È questo modello di piattaforma a rendere possibile la produzione su scala: un nucleo comune realizzato in volume, da cui derivare molteplici robot umanoidi personalizzati per settori diversi, tra cui logistica, manifattura, sicurezza e ispezione, e sanità, senza ripartire ogni volta da zero. La collaborazione con Fincantieri, leader globale nella cantieristica navale, rappresenta la prima declinazione industriale della piattaforma: un umanoide destinato alla saldatura nei complessi ambienti dei cantieri navali.
Non solo un robot, ma un ecosistema europeo sovrano per la Physical AI
L’azienda punta a contribuire a un ecosistema sovrano della Physical AI, radicato nelle capacità industriali europee e differenziato da un design centrato sulle persone, standard normativi elevati e catene di fornitura affidabili.
Questa ambizione sta prendendo forma attraverso una partnership strategica con Synapticon, azienda tedesca specializzata nei sistemi di attuazione, per sviluppare uno stack di attuazione sovrano e protetto a livello UE per la linea di robot umanoidi di Generative Bionics, a partire da Gene.01. La collaborazione comprende assemblaggio finale, calibrazione e test di sicurezza in Europa, oltre allo sviluppo di attuatori integrati su misura per le esigenze meccaniche, termiche e di controllo della piattaforma.
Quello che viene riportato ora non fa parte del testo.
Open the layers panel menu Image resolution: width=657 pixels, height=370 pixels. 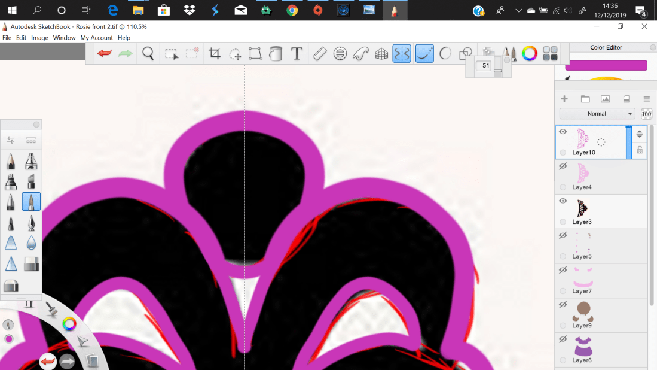tap(646, 99)
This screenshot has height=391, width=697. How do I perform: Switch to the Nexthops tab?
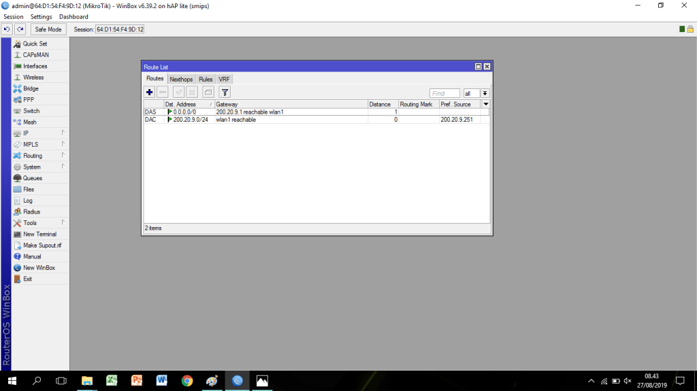(181, 80)
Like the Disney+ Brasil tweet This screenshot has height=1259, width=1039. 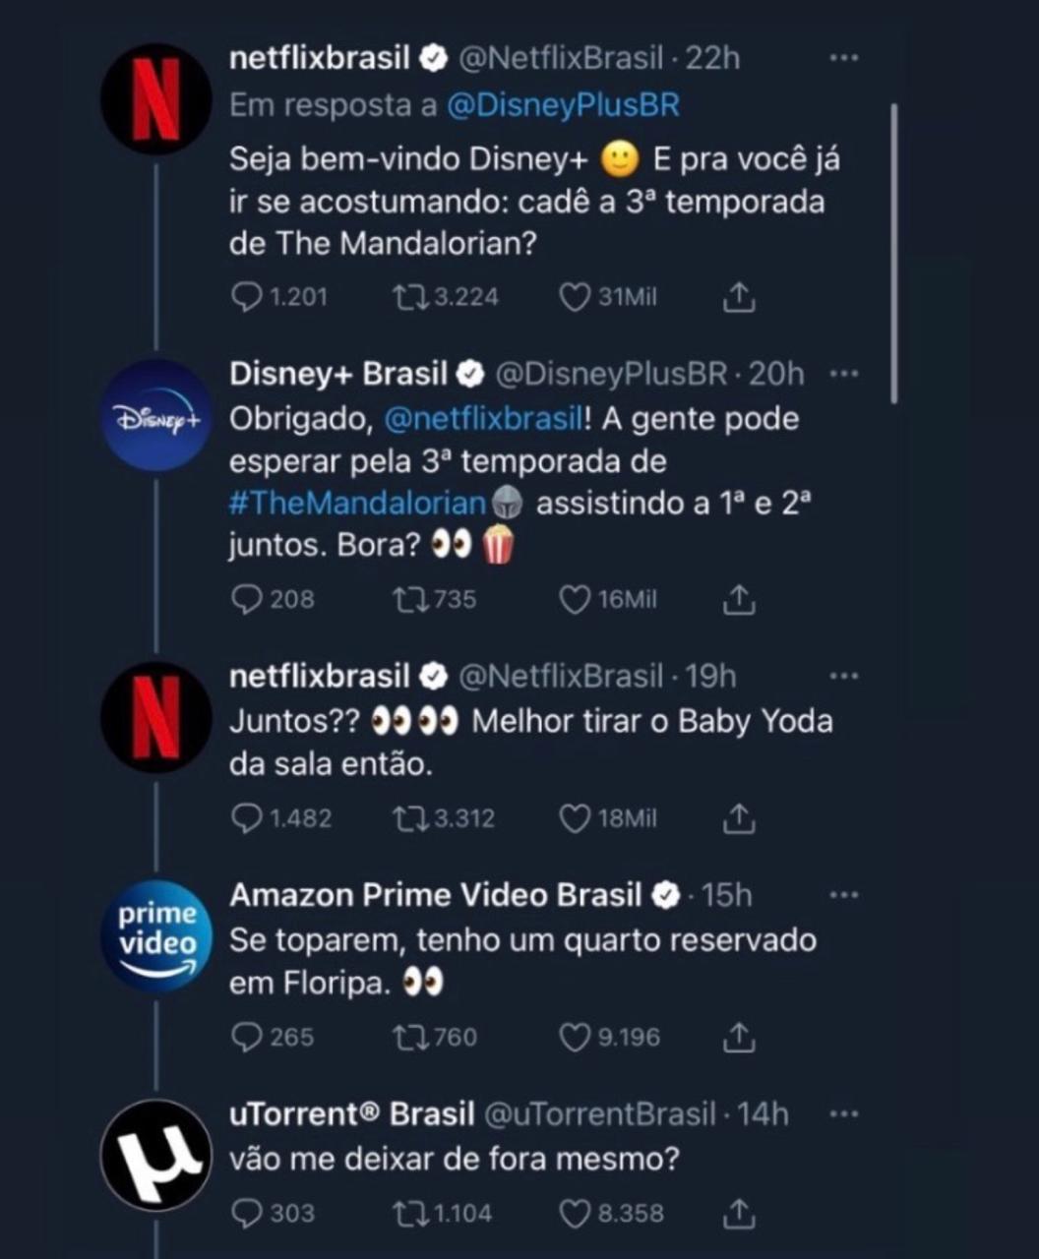575,599
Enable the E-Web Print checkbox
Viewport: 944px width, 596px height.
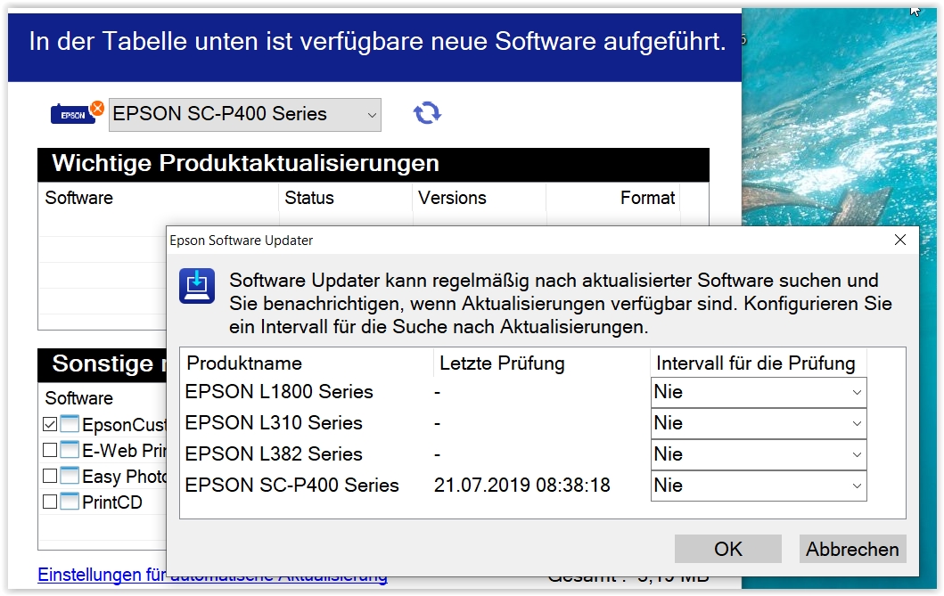pyautogui.click(x=50, y=451)
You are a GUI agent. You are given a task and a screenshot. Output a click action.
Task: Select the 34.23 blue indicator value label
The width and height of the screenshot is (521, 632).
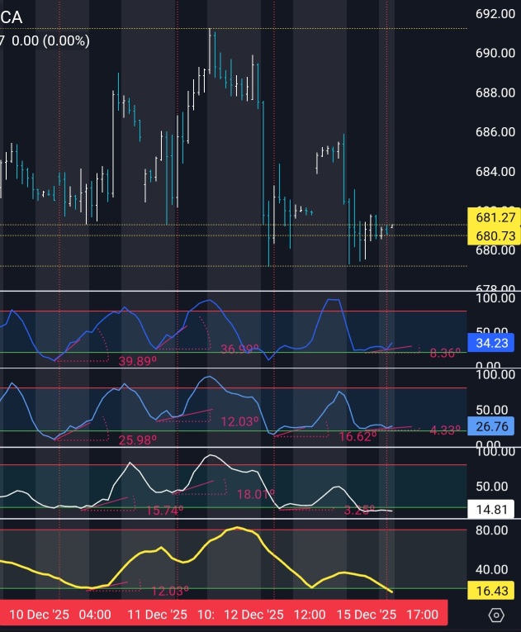tap(490, 343)
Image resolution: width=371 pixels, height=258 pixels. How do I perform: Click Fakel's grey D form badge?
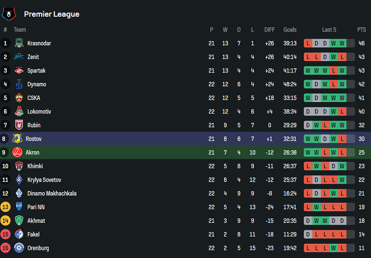point(308,235)
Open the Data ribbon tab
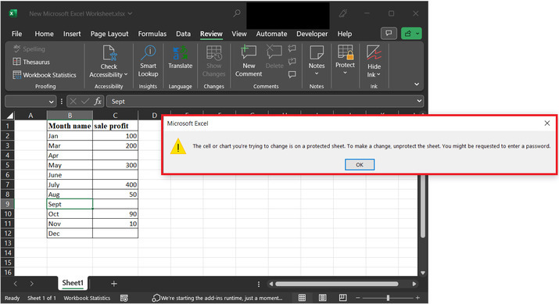This screenshot has width=559, height=304. coord(183,34)
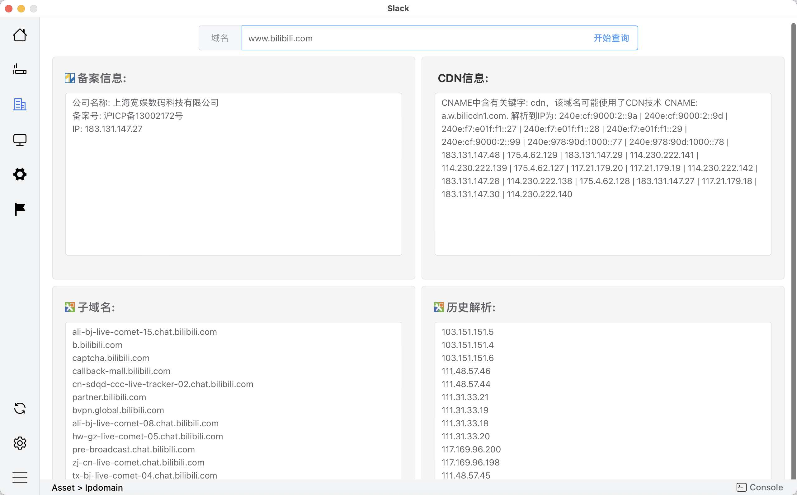Screen dimensions: 797x495
Task: Open the black gear tools icon
Action: (20, 174)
“Gene.01 è un robot pensato come una piattaforma scalabile e personalizzabile su tre livelli: quello dell’AI, quello del design e quello delle estremità del robot, ossia mani e piedi. In questo modo, i nostri prodotti rispondono alle esigenze specifiche di ogni cliente – spiega Daniele Pucci, ceo di Generative Bionics – È la prima espressione della nostra convinzione che la Physical AI debba essere, fin dall’inizio, human-aware e orientata all’industria. In soli sei mesi, il nostro team è passato dal concept a una piattaforma umanoide pienamente funzionale e sensorizzata, unendo competenze profonde nella robotica umanoide, nei processi di industrializzazione, nell’intelligenza artificiale e nel design. Il nostro obiettivo è amplificare le capacità delle persone attraverso robot in grado di percepire, sentire e apprendere dal mondo fisico, adattandosi al lavoro industriale specifico richiesto da ciascun cliente”.